Teguh's intercourse with Paris was not limited to the summer
of 1992. When he lived in Germany between the mid-1970s to mid-
1980s, he visited Paris regularly with his German friends who had
a love-hate relationship with France.
These Germans, he explained, on one hand did not like the
French snobbery, but on the other hand were envious of the way
the French were able to enjoy life. The Germans hated the way the
French refuse to speak any other language other than their own,
but at the same time they preferred to use words derived from the
French in their vocabulary.
During his 1992 visit, however, he was alone, which afforded
him a new, different and exciting experience. Once spoken words
no longer make any sense, visual elements take over. "My eyes
became like a vacuum cleaner," Teguh said, likening himself to
the moto crottes "city vacuum cleaner" of Paris, collecting a
myriad of visual elements from all over the city.
Collage elements
He hoarded any visual substance he could find in Paris. Even
the cut-out images pasted in his painting come from the garbage
bins of the cosmopolis.
Sculptor Dolorosa Sinaga observed that Teguh's pictorialism
comes from a tradition that originated with Picasso and Braque.
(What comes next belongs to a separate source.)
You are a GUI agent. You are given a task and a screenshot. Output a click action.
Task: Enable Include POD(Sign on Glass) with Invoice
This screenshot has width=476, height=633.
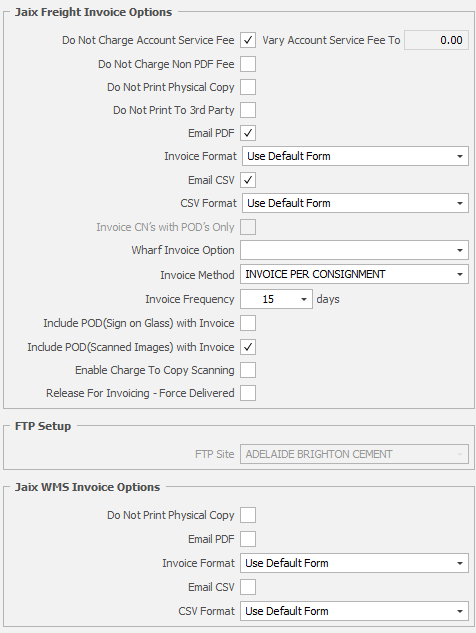(248, 323)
At the time, the French Impressionists painted landscapes as seen
from their windows and used the canvas as windows to a landscape.
The two cubists reacted against this trend of Impressionism, and
truly used the canvas as their medium of expression. They started
to include words into the canvas, painted and even pasted on the
painting.
"Teguh seems to rely too much on his inner emotions, and hence
a chaos or confusion seems to be apparent in his works. His works
seems to lack an artistic statement such as that presented by the
cubists," analyzed Dolorosa.
Teguh admits that his 1992 visit to Paris indeed confused him,
particularly because of his lack of knowledge of French. However,
he claims that some people familiar with Paris were able to
recognize Montmartre or Gare L'Est in his works. The artist
claims that this is due to his success in capturing situations
and atmospheres without presenting shapes or forms, as he had
intended to accomplish.
On the inclusion of glimpses of the Eiffel Tower in many of
his paintings, Teguh claims that he refrained from going up the
tower to maintain his obsession of the symbol he considers the
epitome of modernity. According to Dolorosa, the use of the
symbol reflects an Impressionist romanticism still prevalent in
the artist's approach.
To combine representative pictorialism using symbols such as
the Eiffel Tower with non-representational symbols expressive of
emotions in a chaotic collage is of course valid. But then we are
left to question whether the combined elements have undergone any
transformation. Have the intermingled words acquired new
meanings? Have the sum of the parts become greater than the
whole.
Although a certain charm emerges in his smaller paintings and
even one or two larger ones, most of Teguh's paintings lack the
strength and coherence of the Dadaist collages and the art work
of Robert Rauschenberg. In most of his paintings, we are still
more interested in the photographs or the words he includes
rather than the whole painting.
Evidently, Teguh is still trapped in the romantic pictorialism
of the canvas as a window on the world. However, from his vantage
point, the window is no longer limited to the rural fenestration
looking out to idyllic landscapes. Rather it is an urban window
with a view of the chaotic growth of the city; a printed media
window looking into a violent world; and even Windows 95, looking
into the chaotic cyberworld of the Internet. Does including these
worlds into his window place him dans Paris?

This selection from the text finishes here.